§ **What this task involves**: Copy out the records below word for word, restricted to the part that opens with the line containing "Open Kontakt settings" and closes with the line containing "coord(510,517)", including both of those lines.

§ **Data shown**:
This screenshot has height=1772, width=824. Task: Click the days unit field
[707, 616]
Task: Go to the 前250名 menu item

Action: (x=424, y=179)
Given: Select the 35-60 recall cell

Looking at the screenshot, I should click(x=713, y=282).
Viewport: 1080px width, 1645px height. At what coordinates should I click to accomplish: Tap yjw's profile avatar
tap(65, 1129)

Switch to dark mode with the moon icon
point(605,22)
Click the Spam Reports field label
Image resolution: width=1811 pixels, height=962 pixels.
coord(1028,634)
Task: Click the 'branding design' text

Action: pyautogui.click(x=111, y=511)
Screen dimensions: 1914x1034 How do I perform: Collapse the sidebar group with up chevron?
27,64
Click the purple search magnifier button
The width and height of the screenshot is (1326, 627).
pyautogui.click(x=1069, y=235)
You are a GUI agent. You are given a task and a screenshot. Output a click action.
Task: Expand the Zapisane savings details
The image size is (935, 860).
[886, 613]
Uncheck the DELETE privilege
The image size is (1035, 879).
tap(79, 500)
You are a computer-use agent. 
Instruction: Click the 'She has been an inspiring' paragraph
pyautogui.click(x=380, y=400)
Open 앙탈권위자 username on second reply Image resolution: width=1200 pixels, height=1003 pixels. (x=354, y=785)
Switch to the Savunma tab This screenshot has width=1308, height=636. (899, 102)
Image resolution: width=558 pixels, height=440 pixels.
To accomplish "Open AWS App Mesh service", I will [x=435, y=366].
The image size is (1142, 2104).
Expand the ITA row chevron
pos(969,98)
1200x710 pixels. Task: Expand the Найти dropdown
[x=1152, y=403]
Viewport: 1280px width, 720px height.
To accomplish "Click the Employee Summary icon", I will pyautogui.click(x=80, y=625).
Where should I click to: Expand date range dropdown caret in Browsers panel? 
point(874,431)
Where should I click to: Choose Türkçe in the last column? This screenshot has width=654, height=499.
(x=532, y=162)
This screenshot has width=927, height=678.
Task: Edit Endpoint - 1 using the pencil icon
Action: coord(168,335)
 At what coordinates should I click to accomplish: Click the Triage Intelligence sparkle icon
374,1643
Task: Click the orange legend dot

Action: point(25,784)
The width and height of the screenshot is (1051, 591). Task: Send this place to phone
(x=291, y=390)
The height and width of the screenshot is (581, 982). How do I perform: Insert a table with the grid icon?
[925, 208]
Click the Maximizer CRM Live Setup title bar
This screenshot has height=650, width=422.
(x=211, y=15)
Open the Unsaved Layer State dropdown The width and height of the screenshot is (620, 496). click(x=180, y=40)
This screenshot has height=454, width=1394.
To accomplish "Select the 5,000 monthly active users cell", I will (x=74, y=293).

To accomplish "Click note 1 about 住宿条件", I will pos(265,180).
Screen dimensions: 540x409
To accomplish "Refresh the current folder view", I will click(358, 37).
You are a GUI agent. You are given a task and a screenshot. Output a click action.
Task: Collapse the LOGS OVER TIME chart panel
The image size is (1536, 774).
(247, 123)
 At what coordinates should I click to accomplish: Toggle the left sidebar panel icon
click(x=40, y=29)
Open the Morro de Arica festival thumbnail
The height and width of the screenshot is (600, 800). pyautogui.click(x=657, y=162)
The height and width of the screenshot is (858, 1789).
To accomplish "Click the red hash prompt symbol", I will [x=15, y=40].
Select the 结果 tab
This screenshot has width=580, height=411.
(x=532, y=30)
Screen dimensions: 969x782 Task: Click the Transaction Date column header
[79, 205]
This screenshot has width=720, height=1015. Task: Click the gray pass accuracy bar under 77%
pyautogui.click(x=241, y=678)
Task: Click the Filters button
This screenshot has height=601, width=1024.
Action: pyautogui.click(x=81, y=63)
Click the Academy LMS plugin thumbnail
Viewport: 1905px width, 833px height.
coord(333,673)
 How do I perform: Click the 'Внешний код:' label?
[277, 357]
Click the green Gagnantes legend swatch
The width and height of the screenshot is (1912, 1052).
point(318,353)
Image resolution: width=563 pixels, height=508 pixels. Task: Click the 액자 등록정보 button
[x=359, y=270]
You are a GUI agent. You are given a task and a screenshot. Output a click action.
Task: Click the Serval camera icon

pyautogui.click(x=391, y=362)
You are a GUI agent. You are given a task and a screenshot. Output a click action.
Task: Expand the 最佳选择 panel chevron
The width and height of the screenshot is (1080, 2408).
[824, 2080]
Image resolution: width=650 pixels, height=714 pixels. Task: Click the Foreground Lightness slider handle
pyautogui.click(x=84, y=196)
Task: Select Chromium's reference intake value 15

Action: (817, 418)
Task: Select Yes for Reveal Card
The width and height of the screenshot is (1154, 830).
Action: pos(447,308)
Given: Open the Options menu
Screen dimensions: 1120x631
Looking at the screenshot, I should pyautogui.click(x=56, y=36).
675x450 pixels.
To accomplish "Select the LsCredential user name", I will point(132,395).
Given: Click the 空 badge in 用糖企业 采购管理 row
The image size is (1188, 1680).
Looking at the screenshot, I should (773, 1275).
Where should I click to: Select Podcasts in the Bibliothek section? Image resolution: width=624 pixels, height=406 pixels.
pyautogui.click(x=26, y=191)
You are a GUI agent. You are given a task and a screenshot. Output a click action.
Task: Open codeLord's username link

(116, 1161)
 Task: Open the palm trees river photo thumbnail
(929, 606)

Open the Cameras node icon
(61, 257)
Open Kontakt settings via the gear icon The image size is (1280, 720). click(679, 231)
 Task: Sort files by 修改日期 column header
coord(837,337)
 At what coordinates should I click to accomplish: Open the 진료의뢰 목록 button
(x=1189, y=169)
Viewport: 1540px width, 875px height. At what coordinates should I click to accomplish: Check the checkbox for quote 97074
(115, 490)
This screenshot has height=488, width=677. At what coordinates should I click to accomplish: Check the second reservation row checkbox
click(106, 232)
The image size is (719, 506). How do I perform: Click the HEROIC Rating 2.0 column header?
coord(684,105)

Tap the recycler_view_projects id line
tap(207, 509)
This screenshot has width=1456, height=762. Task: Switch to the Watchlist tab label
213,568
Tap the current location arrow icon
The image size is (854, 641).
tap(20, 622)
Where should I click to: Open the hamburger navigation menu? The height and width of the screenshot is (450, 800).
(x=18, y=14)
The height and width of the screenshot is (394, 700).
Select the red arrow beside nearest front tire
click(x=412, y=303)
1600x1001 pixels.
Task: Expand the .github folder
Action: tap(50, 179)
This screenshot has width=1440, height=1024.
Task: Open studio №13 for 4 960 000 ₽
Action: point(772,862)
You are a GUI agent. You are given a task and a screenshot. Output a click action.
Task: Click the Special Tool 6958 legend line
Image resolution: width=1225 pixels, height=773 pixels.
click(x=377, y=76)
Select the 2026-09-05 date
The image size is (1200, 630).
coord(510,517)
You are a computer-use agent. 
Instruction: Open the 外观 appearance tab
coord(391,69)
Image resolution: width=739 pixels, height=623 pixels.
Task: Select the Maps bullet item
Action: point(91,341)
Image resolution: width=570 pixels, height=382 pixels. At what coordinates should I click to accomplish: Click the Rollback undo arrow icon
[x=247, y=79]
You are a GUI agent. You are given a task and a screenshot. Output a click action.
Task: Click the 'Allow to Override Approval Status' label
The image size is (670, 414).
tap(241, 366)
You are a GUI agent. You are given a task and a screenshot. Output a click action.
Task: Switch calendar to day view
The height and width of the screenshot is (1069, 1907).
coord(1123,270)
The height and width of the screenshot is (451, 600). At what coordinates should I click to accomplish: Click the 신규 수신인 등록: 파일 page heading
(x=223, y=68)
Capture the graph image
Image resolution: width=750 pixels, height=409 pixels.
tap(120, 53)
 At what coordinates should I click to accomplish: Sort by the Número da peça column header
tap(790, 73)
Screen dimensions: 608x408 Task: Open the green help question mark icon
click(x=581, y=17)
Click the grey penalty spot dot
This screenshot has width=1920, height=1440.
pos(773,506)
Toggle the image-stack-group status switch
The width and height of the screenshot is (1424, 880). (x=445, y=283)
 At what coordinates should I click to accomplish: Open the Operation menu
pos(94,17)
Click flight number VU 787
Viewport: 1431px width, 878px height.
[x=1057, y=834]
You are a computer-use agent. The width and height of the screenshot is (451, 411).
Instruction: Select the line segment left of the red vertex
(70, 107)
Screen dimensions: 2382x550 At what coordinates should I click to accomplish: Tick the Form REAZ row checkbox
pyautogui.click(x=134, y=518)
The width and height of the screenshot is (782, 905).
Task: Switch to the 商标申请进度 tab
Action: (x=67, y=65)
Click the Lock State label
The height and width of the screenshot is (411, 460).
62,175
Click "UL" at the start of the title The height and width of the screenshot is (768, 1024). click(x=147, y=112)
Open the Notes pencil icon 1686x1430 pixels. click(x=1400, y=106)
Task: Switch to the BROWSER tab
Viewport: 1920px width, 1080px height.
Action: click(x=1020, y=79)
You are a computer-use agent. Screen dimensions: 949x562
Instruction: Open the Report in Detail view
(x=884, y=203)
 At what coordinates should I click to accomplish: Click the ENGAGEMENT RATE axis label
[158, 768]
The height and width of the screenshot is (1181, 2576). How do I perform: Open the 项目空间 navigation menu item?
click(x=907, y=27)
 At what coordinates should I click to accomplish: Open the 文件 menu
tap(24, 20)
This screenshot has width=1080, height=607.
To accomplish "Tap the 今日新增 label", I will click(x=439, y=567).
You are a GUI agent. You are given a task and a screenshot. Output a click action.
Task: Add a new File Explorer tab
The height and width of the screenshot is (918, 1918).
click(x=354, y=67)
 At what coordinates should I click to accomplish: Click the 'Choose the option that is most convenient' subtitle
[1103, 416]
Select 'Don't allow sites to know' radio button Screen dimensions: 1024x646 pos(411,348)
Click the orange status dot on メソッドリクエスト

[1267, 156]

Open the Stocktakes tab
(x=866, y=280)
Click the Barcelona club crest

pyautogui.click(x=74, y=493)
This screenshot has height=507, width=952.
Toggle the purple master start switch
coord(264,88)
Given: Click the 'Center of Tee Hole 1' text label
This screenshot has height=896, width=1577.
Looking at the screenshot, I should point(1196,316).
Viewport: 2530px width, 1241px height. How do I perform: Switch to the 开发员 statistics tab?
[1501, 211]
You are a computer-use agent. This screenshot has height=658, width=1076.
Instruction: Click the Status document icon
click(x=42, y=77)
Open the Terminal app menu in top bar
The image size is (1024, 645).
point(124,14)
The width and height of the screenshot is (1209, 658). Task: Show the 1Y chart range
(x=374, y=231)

§ **Reply to the exercise**:
Open Kontakt settings via the gear icon The image size is (1280, 720). click(679, 231)
 Task: Sort files by 修改日期 column header
coord(837,337)
 At what coordinates should I click to accomplish: Open the 진료의뢰 목록 button
(x=1189, y=169)
Viewport: 1540px width, 875px height. At what coordinates should I click to accomplish: Check the checkbox for quote 97074
(115, 490)
This screenshot has height=488, width=677. At what coordinates should I click to accomplish: Check the second reservation row checkbox
click(106, 232)
The image size is (719, 506). How do I perform: Click the HEROIC Rating 2.0 column header?
coord(684,105)

Tap the recycler_view_projects id line
tap(207, 509)
This screenshot has width=1456, height=762. Task: Switch to the Watchlist tab label
213,568
Tap the current location arrow icon
The image size is (854, 641).
tap(20, 622)
Where should I click to: Open the hamburger navigation menu? The height and width of the screenshot is (450, 800).
(x=18, y=14)
The height and width of the screenshot is (394, 700).
Select the red arrow beside nearest front tire
click(x=412, y=303)
1600x1001 pixels.
Task: Expand the .github folder
Action: tap(50, 179)
This screenshot has width=1440, height=1024.
Task: Open studio №13 for 4 960 000 ₽
Action: point(772,862)
You are a GUI agent. You are given a task and a screenshot. Output a click action.
Task: Click the Special Tool 6958 legend line
Image resolution: width=1225 pixels, height=773 pixels.
click(x=377, y=76)
Select the 2026-09-05 date
The image size is (1200, 630).
coord(510,517)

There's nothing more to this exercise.